§ TASK:
Your copy runs from the line containing "Click the Insert Function fx icon" through the last line of the listing, both included. Restate those lines word for word and leave out pictures.

§ DATASET:
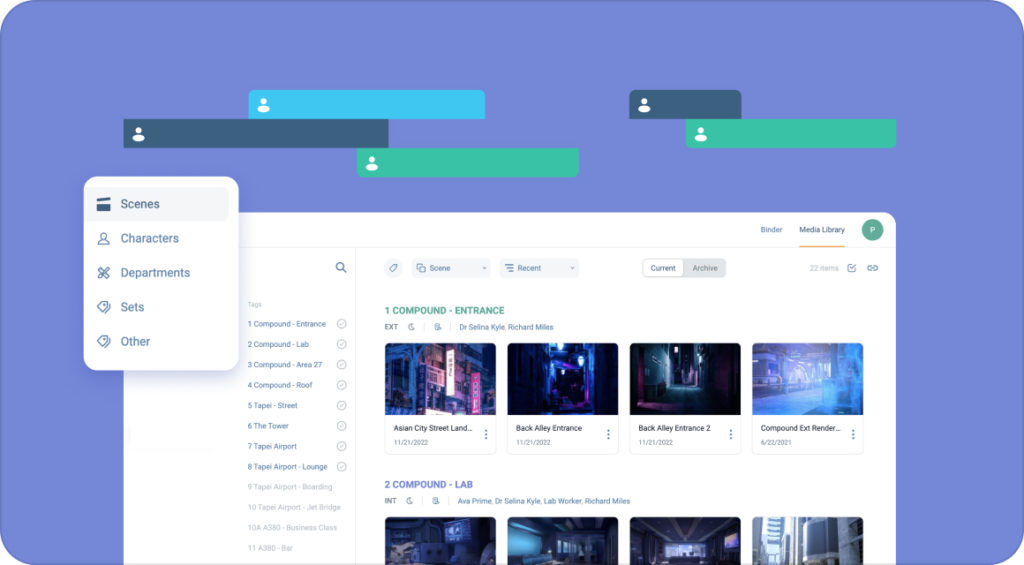Click the copy link icon
The image size is (1024, 565).
(872, 268)
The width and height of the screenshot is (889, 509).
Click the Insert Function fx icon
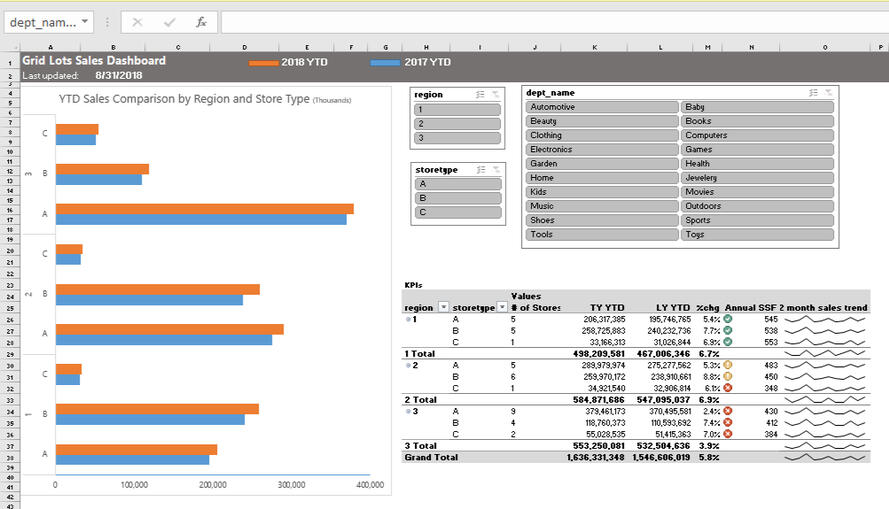click(x=201, y=22)
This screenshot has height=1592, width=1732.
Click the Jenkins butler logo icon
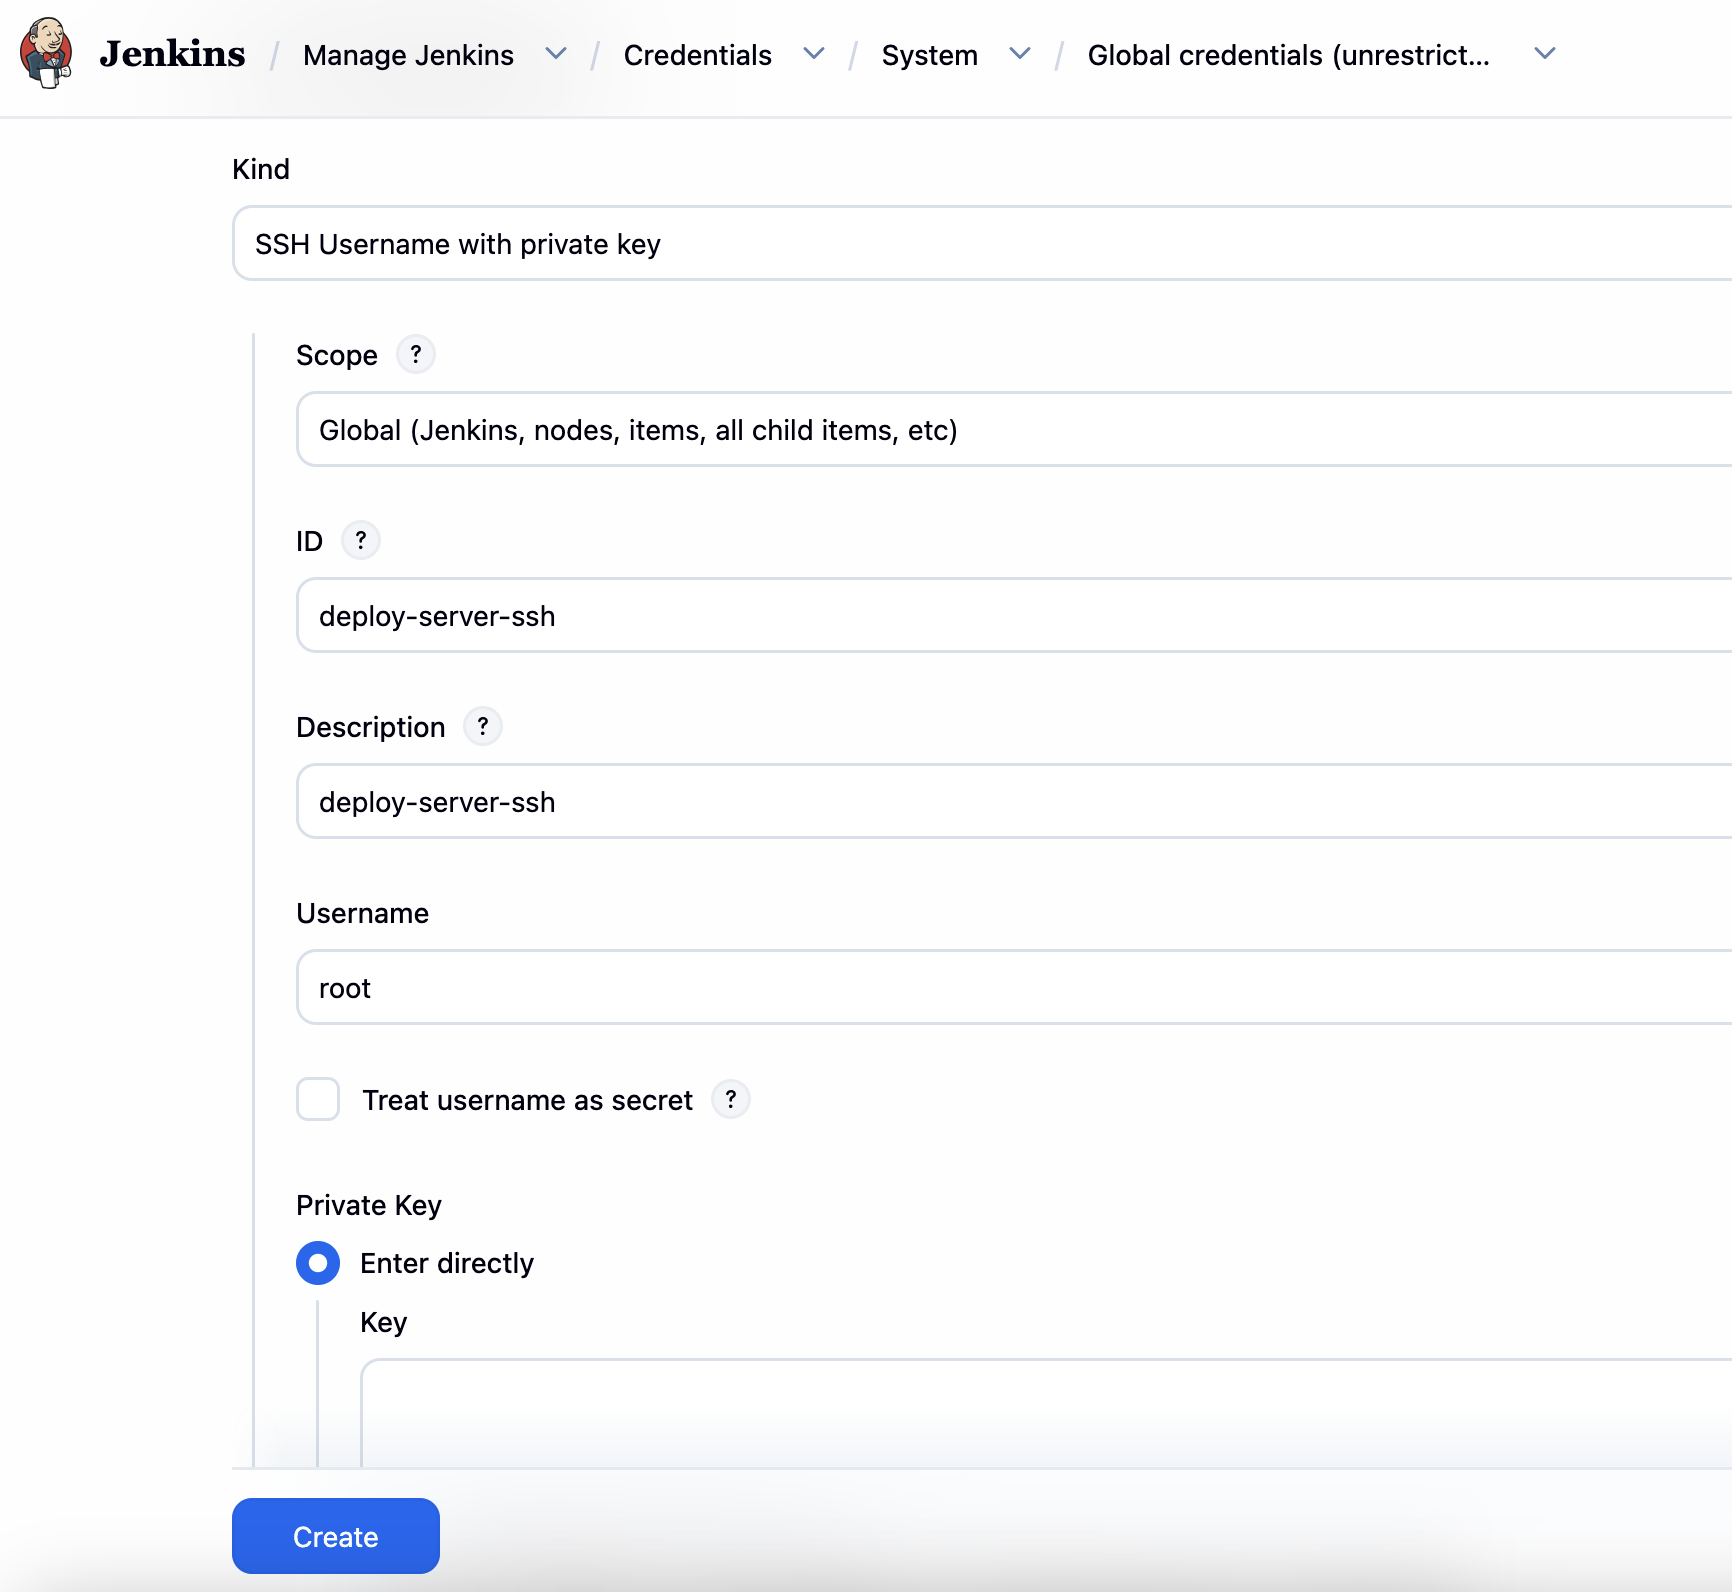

§ TASK RESPONSE:
Click the Insert Function fx icon
click(x=201, y=22)
This screenshot has height=1592, width=1732.
Click the Jenkins butler logo icon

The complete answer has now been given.